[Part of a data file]
--- Begin ---

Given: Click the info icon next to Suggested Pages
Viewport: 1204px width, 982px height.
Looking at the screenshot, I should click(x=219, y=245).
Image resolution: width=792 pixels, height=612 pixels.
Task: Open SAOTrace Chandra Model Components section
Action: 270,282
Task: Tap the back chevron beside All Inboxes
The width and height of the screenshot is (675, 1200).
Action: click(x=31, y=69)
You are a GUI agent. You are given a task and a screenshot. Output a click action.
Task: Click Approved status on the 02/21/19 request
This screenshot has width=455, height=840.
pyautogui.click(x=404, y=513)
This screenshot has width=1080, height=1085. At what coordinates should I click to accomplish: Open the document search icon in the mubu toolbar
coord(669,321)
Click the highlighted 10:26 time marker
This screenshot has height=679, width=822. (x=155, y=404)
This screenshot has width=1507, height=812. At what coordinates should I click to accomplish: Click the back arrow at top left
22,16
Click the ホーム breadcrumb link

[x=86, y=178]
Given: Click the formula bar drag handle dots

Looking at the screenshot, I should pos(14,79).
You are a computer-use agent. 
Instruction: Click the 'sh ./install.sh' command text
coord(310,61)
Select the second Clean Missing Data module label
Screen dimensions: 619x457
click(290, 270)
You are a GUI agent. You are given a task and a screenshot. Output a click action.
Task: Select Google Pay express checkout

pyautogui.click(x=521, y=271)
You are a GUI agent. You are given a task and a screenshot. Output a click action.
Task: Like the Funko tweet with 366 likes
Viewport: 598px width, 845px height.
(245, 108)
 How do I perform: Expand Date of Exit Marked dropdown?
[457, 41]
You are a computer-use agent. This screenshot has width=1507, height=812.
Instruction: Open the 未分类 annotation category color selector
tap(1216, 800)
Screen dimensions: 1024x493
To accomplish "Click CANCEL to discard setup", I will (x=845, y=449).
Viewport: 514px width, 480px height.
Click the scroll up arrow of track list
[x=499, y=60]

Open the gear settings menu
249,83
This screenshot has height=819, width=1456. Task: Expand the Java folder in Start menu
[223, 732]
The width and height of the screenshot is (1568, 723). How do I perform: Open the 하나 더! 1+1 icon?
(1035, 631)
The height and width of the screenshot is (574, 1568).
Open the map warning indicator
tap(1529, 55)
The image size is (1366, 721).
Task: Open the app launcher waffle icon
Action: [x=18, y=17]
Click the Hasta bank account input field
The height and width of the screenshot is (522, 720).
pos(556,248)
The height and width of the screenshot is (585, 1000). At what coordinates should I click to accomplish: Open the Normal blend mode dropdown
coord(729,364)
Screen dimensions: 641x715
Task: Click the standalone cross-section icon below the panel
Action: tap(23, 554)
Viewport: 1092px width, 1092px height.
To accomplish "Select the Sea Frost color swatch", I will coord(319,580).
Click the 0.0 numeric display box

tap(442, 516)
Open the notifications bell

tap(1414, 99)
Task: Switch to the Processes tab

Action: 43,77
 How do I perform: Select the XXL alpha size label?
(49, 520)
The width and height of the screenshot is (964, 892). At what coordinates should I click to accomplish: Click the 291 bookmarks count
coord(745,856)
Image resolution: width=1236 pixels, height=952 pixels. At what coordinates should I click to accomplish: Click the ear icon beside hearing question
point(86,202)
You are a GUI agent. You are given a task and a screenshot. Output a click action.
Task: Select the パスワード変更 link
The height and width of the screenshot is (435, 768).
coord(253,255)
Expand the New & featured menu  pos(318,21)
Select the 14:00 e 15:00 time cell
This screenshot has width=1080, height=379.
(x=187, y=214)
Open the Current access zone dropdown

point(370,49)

--- End ---

* [WHAT TO WORK ON] Reproduce the lines from the start of the file through the line containing "Looking at the screenshot, I should pos(14,79).", with both ends included.

* [CORRECT RESULT]
Given: Click the info icon next to Suggested Pages
Viewport: 1204px width, 982px height.
Looking at the screenshot, I should click(x=219, y=245).
Image resolution: width=792 pixels, height=612 pixels.
Task: Open SAOTrace Chandra Model Components section
Action: 270,282
Task: Tap the back chevron beside All Inboxes
The width and height of the screenshot is (675, 1200).
Action: click(x=31, y=69)
You are a GUI agent. You are given a task and a screenshot. Output a click action.
Task: Click Approved status on the 02/21/19 request
This screenshot has width=455, height=840.
pyautogui.click(x=404, y=513)
This screenshot has width=1080, height=1085. At what coordinates should I click to accomplish: Open the document search icon in the mubu toolbar
coord(669,321)
Click the highlighted 10:26 time marker
This screenshot has height=679, width=822. (x=155, y=404)
This screenshot has width=1507, height=812. At what coordinates should I click to accomplish: Click the back arrow at top left
22,16
Click the ホーム breadcrumb link

[x=86, y=178]
Given: Click the formula bar drag handle dots

Looking at the screenshot, I should pos(14,79).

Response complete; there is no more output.